La crise californienne n’est pas seulement économique. De tous les états américains, la Californie est celui où la pluralité des origines est la plus importante, avec une population de 37 millions dont plus de la moitié est non-blanche. Ceux qui louent les bienfaits de la diversité ont, avec la Californie, le plus grand laboratoire sociologique de l’histoire humaine, par le brassage des cultures qui s’y accomplit et qui serait inimaginable par exemple en Allemagne, en Chine ou au Brésil.

Le gouverneur de Californie, Arnold Schwarzenegger, est un immigré autrichien devenu acteur de cinéma. Au cours de ses six ans de mandat, il est passé plusieurs fois en jugement pour avoir contourné une législature locale trop polarisée – l’adoption du budget annuel lui-même est soumise à la règle de la majorité des deux tiers – et s’être adressé directement aux électeurs. Dans les dernières décennies, l’égoïsme des élites a progressivement détourné à son profit les référendums législatifs d'initiative populaire, institués il y a 100 ans pour faire pencher la balance du côté des citoyens ordinaires.

L’état des routes en Californie et le fonctionnement de ses institutions publiques se dégradent – en raison de l’insuffisance de ses dépenses et des salaires excessifs de ses fonctionnaires, alors que son réseau d’universités publiques est toujours le meilleur qui soit aux Etats-Unis. Mais le secret de la réussite de l’Université de Californie, c’est le talent qu’elle a pour obtenir des fonds toujours plus élevés, provenant de sources privées comme de l’administration fédérale.

Cette logique de démobilisation touche aussi les locomotives économiques de l’état. Cela fait 20 ans qu’aucune usine n’a été construite en Californie par la société Intel, leader mondial des microprocesseurs et pilier de la Silicon Valley.

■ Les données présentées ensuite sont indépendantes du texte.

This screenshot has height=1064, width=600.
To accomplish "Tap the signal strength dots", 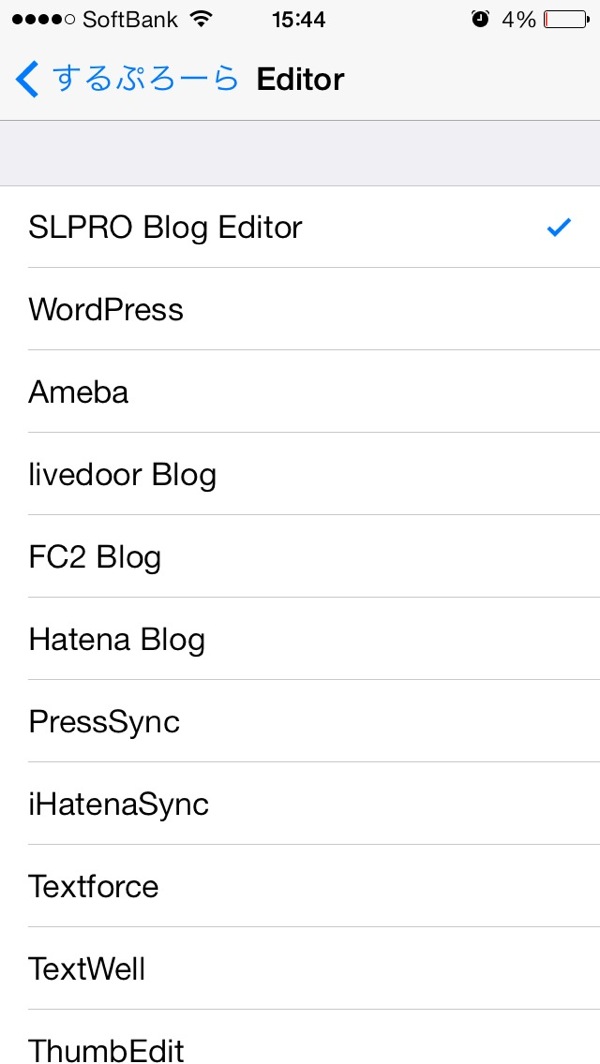I will click(x=44, y=20).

Hollywood ne cesse de délocaliser ses tournages. L'agriculture est extrêmement dépendante de la main d'oeuvre illégale du Mexique, qui ne vit que temporairement en bordure des champs et repart chez elle avec ses gains.

C’est un vain projet que de chercher à faire d’un état aussi disparate une communauté homogène. Selon quelques personnes haut placées, dont Schwarzenegger, l’état a besoin, afin de limiter les référendums et de permettre aux budgets de passer plus facilement, d’une nouvelle constitution. Certains analystes, plus radicaux encore, soulignent que la Californie est ingouvernable et qu’il faut la découper en deux ou trois états.

Créer plus d’une Californie demande, bien sûr, l’approbation du gouvernement de Washington, où les élus de Californie – appartenant en majorité au parti démocrate d’Obama – ont plus de pouvoir aujourd’hui qu’ils n’en ont peut-être jamais eu dans l’histoire des Etats-Unis. Nancy Pelosi, présidente de la Chambre des représentants, est de San Francisco. Les deux commissions permanentes les plus importantes, Energie et Commerce, et Education et Travail, sont dirigées par des Californiens. Deux des sénateurs les plus influents viennent également de Californie.

L’impassibilité de ces représentants de Washington, devant la ruine qui menace leur état, en dit long sur la dislocation de la politique américaine. Schwarzenegger est un républicain, alors en privé, les démocrates lui souhaitent d’échouer. Il y a plus profond: l’habitude d’ignorer les problèmes sérieux prise par des hommes politiques de tout le spectre, redevables d’intérêts particuliers.

Obama n’a d’autre choix, pour maintenir la Californie à flot, que de chercher un compromis. Mais la condition qu’il risque d’y mettre, c’est que les Californiens, parmi les plus fortement taxés déjà, le soient plus encore. Un refus de leur part pourrait placer Obama devant un mouvement s’amplifiant contre son choix d’étendre le champ d’action du gouvernement, comme principale riposte au maux qui accablent l’Amérique chez elle.